Last Wednesday, the De La Salle University Student Government announced their event in celebration of Women’s Month. In the post, both students and outsiders were invited to “speak up against sexual harassment.” All was well and dandy until they followed it up with an extremely thorough dress code, primarily targeted at women.
The poster, which has since been deleted, detailed the prohibition of “cropped tops,” “halter tops with jackets,” “shirts with hemline above the one inch allowance from the student’s longest finger in a standing upright position,” and so. much. more.
With that, they ignited a public firestorm online, as criticism started pouring in by the dozens. Others speculated that it may just be a publicity stunt to get people talking — I mean, surely nobody with a college education could be that daft to preach women empowerment and age-old sexist traditions in the same breath, right? Some, on the other hand, went on to lambast the USG for their ignorance and irresponsibility in attempting to promote the cause.
But hey, if “breaking the silence” was their goal, then they certainly got more than they bargained for.
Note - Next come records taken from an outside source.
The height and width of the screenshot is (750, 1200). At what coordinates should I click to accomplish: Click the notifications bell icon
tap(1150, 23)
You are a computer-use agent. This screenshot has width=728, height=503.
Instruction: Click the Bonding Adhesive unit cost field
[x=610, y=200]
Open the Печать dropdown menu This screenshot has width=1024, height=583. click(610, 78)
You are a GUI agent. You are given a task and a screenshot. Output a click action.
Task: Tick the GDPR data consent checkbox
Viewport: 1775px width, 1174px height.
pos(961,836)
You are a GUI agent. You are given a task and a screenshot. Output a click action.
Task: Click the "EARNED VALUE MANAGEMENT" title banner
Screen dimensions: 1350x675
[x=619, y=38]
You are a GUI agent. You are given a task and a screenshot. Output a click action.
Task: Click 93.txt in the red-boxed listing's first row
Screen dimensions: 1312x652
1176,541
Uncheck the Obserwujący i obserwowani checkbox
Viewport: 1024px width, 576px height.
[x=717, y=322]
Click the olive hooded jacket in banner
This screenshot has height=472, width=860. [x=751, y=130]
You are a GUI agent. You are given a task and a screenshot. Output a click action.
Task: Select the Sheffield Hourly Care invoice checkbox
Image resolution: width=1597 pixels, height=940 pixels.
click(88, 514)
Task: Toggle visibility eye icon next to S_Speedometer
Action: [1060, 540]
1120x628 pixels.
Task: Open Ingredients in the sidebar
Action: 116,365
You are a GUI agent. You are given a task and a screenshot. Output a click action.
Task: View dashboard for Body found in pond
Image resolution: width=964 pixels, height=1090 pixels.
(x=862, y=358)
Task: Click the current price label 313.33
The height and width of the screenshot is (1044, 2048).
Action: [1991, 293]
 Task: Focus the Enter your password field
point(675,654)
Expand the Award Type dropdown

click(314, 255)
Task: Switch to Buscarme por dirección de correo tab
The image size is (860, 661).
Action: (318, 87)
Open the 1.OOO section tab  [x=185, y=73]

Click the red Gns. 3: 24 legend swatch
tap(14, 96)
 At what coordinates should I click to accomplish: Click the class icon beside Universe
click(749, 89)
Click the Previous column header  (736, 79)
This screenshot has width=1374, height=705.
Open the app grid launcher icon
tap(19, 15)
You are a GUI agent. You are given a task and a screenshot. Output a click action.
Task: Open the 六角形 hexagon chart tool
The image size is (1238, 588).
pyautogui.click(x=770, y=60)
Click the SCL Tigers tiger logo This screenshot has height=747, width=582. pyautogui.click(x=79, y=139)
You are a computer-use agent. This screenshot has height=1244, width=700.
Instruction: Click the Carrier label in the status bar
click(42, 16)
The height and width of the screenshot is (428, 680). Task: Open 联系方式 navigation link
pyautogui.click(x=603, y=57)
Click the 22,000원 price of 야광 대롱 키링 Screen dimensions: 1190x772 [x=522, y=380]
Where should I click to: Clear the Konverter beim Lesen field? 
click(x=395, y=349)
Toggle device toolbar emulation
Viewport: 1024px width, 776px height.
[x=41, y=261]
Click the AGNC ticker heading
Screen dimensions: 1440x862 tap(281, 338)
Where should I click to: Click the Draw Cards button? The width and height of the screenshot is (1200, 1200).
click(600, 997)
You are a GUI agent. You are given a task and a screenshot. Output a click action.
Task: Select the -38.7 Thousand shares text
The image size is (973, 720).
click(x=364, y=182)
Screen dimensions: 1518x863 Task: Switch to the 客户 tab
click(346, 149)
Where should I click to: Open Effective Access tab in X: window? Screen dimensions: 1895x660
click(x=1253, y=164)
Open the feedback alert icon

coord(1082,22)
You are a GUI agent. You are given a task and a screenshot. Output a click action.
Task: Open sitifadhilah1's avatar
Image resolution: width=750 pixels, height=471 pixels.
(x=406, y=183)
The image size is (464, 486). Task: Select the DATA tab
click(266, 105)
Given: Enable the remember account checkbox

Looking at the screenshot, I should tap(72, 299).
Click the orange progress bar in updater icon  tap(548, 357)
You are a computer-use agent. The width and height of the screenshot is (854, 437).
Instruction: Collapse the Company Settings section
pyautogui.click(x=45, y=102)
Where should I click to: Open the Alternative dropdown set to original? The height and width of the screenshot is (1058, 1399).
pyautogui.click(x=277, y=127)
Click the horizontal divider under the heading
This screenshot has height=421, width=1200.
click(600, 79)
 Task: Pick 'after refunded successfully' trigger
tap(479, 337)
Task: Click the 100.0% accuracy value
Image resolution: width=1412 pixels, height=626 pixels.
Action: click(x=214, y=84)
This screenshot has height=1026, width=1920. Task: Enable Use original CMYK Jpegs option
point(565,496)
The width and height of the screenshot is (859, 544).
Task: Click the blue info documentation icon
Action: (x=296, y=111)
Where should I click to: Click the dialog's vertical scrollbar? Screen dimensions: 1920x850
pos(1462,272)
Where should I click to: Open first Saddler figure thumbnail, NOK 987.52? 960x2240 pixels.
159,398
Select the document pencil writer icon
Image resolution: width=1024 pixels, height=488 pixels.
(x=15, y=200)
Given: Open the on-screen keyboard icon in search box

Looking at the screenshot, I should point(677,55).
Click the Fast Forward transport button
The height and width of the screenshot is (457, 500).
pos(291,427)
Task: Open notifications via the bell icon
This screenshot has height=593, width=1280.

Born out of the org’s measly attempt at marketing, students became inspired and started their own hashtag: #StripTheDressCodeDLSU.
if you really had the best interests of your female students in mind, then you would have considered that the most basic thing you could have done was to erase this backward notion that their skin is evil.#stripthedresscodedlsu
— tsuma ? (@luginageorge) March 22, 2018
#StriptheDressCodeDLSU because we shouldn’t be tied down to traditional structures and oppressive systems if we want to genuinely support the fight for women’s rights, gender equality, and feminism.
— Ira Mendez (@iraamendez) March 22, 2018
#StriptheDressCodeDLSU you can’t tell me it’s not sexist when most of the dress code’s rules are aimed towards female-oriented clothing. IF A WOMAN’S SKIN DISTRACTS OTHER PEOPLE FROM WHATEVER THEY’RE SUPPOSED TO DO THEN THE PROBLEM LIES WITH THEM, NOT HER.
— ✰ ?aire ✰ (@_caspaghetti) March 22, 2018
Thankfully, the DLSU USG didn’t pull a Cosmpolitan PH in the event of a PR fiasco and sweep the issue under a metaphorical rug like nothing happened. As of yesterday, the org has released a statement in response to all the backlash, but only to more disappointment from the LaSallian community. The apology, as it seems, proved to be just as counterproductive.
To be fair, the USG was in a little bit of a “damned if you do, damned if you don’t” situation. Any way you put it, a female-targeted dress code meant to uphold “propriety” and “decency” will always be sexist in nature. But since the student handbook’s word is bond, it was also the org’s obligation to inform event attendees about the existing guidelines.
However, there are 1001 ways they could have executed it better.
“The org bragged about being staunch advocates for women empowerment and the abolishment of rape culture, but only when it was convenient. “
Let’s start with this: how about don’t hide behind archaic academic rules and at least try to put up a fight? Absolutely no attempt at defiance was shown towards the false dichotomy of dress codes and sexual harassment. The org bragged about being staunch advocates for women empowerment and the abolishment of rape culture, but only when it was convenient. If anything, the blunder revealed the USG’s lack of awareness on the issue.
What they could have done to engage audiences is ask how they think the school can improve on the ways they treat its female demographic. The #StripTheDressCodeDLSU hashtag brought to light many students’ personal experiences of discrimination in the name of “modesty.” As THE student government, they could have used their position of influence to take those insights into consideration.
#StriptheDressCodeDLSU I once had a prof who told our whole class about girls asking to be disrespected by dressing “inappropriately”. “Tapos kayo pa ang may ganang magalit pag nabastos kayo?” was one of his disgusting statements. PROF NA YUN AH ???
— Angela Mitzi ? (@mizzinazareno) March 22, 2018
#StriptheDressCodeDLSU I was almost late for class bc I wore shorts that was closely hitting the 1 inch above the knee rule. had to scout the whole UMall for 30 min to find a new pair of pants that fit me bc mind u i have a huge waist. cost me P1500 to just get in DLSU.
— ThesisToni (@miller_izo) March 22, 2018
I’ve actually got sent to the SDFO once and I was given this talk on how the dress code is there to prepare us for the professional world……. Bc idk my knees and/or shoulders being seen must be unprofessional. #StriptheDressCodeDLSU
— Abigail Batan (@probABBYlity) March 22, 2018
Let this be a lesson for everyone looking to start a healthy discourse to be responsible in the messages you want to send. Don’t just ask for noise lest the public charges at you with pitchforks. And to the De La Salle University Student Government: don’t be afraid to give them teeth.